Problem to solve
The lines from the one holding "You are a computer-use agent." to the final line of the listing below are to be duplicated exactly, with both ends included and pictures omitted.

Records shown
══════
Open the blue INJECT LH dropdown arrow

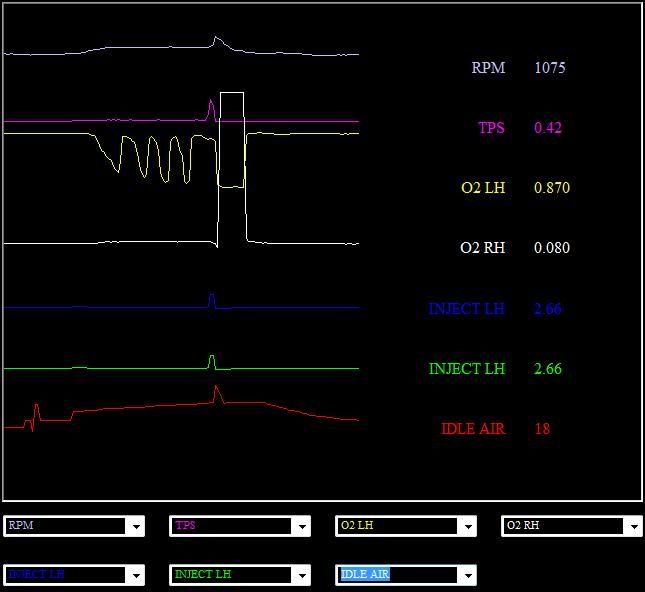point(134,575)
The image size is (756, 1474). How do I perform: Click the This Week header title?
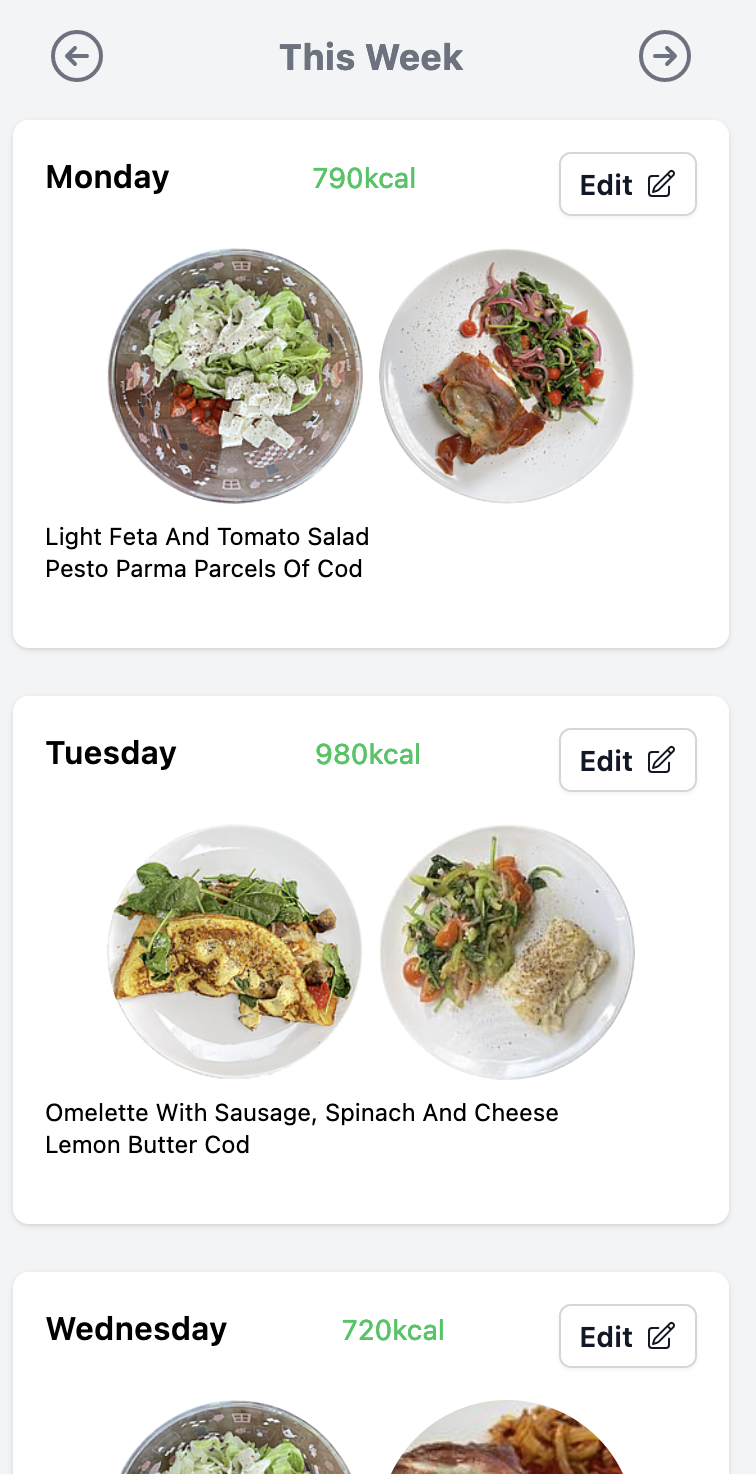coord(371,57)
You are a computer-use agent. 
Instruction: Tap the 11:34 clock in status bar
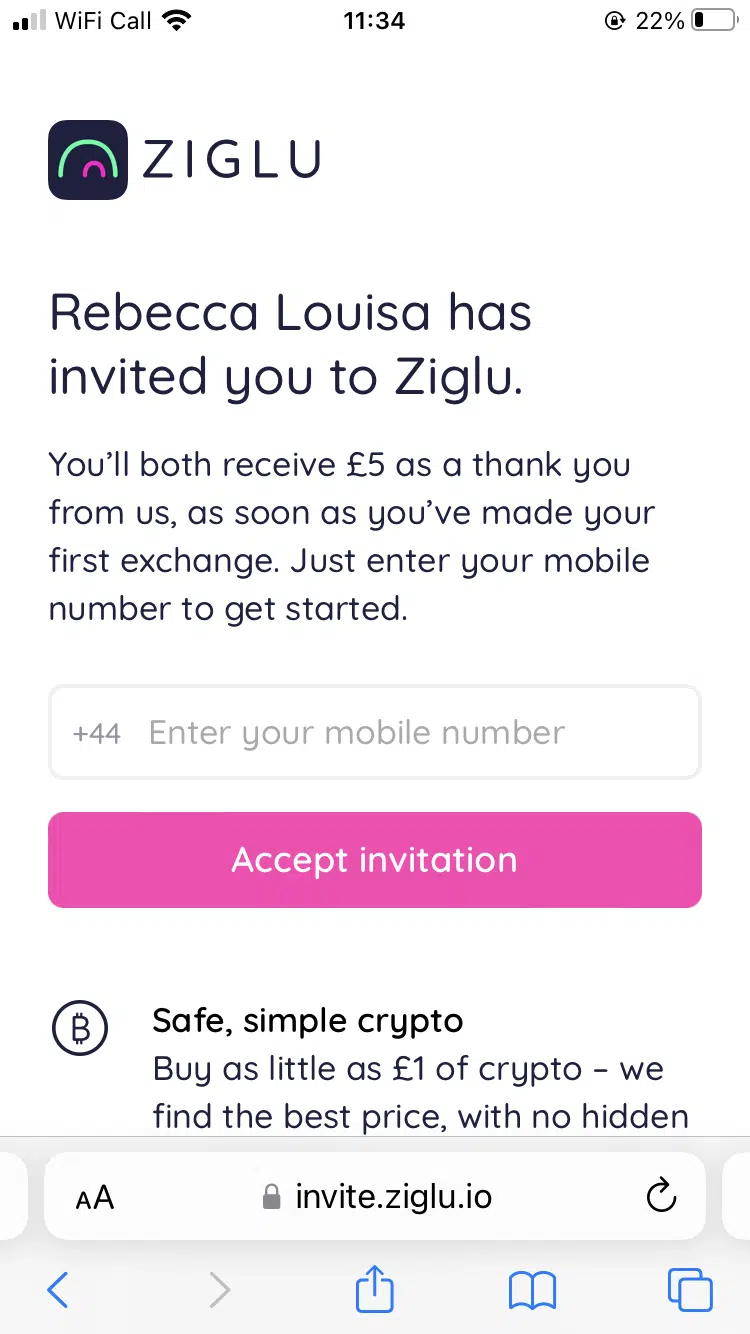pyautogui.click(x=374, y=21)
══════
Output for this exercise
You are a computer-use agent. 
Instruction: Tap the 11:34 clock in status bar
pyautogui.click(x=374, y=21)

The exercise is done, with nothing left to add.